A number of interesting cameras debuted at CES. Among them: Liquid Image showed off a $200 wearable mini-cam (the Ego LS, pictured) capable of streaming video live over the 4G LTE network. It’s light enough to be worn on the body for action sports or reportage.

The Ego LS will work with a $200 4G network module with carrier Verizon in the US from June and possibly Vodafone in the UK later. Video can be recorded in HD at 30 frames a second or transmitted over 4G in the lower resolution format WQVGA. The streams can pass through a cloud service direct to a website or out to social network sites.

Panasonic also sported a wearable camera, this one capable of 4K, and confirmed that its high-end 4K Varicam would be shipping from NAB. Panasonic further said it was developing a digital single lens mirror-less camera compatible with 4K video.

Sony debuted a $2,000 4K Handycam for pro-sumers to help stockpile 4K content. Company CEO Kazuo Hiari talked in vague terms of an advanced stills camera in development comprising an array of image sensors to provides focusable post-capture metadata. Background, foreground, focus, depth of field and logorithmic data are some of the elements users will able to manipulate after the image has been captured.

Arguably the most intriguing camera came from chip-maker turned gadget developer Intel.
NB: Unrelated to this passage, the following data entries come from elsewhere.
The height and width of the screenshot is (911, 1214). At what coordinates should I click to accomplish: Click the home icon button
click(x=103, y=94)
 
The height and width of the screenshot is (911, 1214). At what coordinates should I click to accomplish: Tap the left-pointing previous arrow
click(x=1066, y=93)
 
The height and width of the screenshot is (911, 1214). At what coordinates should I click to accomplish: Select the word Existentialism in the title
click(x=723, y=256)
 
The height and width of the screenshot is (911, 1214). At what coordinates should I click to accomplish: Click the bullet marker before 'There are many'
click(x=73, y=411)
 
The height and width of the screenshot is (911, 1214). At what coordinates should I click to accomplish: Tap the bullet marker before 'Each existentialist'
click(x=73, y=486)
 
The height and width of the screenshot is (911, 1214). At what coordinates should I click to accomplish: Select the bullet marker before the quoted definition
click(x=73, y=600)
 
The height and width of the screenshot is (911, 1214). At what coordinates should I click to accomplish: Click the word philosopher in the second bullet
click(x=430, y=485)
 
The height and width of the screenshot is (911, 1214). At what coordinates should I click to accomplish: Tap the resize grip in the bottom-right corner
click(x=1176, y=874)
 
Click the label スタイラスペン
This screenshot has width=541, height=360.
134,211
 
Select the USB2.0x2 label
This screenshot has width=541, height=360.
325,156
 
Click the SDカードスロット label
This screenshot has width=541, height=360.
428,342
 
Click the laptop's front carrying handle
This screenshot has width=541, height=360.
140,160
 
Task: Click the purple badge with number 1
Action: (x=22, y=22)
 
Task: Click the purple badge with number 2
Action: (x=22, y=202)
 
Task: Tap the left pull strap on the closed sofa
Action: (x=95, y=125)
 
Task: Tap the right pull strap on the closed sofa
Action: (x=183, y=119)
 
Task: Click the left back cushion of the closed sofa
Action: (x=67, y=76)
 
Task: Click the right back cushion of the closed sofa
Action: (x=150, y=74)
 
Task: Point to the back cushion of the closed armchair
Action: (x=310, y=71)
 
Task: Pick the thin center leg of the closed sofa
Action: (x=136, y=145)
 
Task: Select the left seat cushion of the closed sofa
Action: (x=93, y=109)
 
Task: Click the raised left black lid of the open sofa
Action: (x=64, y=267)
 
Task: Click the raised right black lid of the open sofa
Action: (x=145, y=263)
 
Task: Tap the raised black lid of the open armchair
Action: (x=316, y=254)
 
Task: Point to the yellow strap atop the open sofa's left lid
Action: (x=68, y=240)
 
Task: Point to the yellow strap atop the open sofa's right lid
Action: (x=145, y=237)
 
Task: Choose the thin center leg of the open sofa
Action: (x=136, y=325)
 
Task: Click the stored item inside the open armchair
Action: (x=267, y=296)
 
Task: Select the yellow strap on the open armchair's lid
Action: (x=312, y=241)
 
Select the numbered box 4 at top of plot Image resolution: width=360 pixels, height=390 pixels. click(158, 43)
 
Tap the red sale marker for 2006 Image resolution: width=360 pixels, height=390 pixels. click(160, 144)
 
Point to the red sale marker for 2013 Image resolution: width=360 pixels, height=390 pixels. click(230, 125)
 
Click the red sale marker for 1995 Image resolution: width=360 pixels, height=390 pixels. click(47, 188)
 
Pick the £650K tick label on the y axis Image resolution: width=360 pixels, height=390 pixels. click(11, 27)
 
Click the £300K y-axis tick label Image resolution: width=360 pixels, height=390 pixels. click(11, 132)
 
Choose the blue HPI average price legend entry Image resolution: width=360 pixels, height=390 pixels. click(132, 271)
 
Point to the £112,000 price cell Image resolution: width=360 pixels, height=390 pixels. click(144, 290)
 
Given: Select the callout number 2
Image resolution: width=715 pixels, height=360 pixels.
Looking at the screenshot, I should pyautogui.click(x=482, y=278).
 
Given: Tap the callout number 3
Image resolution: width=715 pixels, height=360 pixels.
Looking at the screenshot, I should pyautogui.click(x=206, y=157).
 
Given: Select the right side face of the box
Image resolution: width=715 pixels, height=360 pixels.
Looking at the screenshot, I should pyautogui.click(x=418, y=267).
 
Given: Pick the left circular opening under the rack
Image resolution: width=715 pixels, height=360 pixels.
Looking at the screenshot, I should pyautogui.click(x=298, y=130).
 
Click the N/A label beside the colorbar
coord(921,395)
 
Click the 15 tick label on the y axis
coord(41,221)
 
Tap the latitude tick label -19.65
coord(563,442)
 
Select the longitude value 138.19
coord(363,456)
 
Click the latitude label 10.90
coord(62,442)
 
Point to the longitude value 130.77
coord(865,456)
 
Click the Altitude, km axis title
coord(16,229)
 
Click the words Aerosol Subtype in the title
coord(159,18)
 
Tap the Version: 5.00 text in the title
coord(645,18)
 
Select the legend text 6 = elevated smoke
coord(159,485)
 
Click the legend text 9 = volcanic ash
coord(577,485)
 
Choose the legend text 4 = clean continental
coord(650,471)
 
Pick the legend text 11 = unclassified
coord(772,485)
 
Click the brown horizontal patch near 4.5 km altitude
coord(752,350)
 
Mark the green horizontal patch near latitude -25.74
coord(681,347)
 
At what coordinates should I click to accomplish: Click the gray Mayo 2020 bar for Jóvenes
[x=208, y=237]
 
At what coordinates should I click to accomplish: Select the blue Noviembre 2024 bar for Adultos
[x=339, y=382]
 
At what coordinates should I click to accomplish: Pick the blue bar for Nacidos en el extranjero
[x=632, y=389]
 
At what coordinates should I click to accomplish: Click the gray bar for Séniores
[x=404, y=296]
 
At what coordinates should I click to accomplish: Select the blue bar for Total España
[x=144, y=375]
Its RealSense 3D HD camera is described as “the world’s first integrated 3D depth and 2D camera module that helps devices ‘see’ depth much like the human eye.” It has the ability to detect finger level movements enabling accurate gesture recognition as well as facial features for understanding movement and emotions.

It’s also tiny so it can be built into devices like smartphones and ultrabooks – from vendors including Acer, Dell and Fujitsu.

Tablets and smartphones are the largest consumer electronics product categories and there are now moves to link them up with other screens and connected devices in and out of home. Samsung, for example, launched the Smart Home platform to enable users to control and manage devices from refrigerators to smart TVs and digital cameras through a single application. Sony debuted a cloud-based network intended to give access to unspecified live and VOD content across Sony gear from Xperia phones to PS4s (in the US only so far).

As with all attempts to create a single platform unifying devices, the stumbling block is connecting kit from different manufacturers. Very few households come equipped as a purely Sony, Samsung or Apple zone. That’s why Technicolor has devised Qeo, an attempt to get all manner of equipment from all manner of vendors to talk with each other.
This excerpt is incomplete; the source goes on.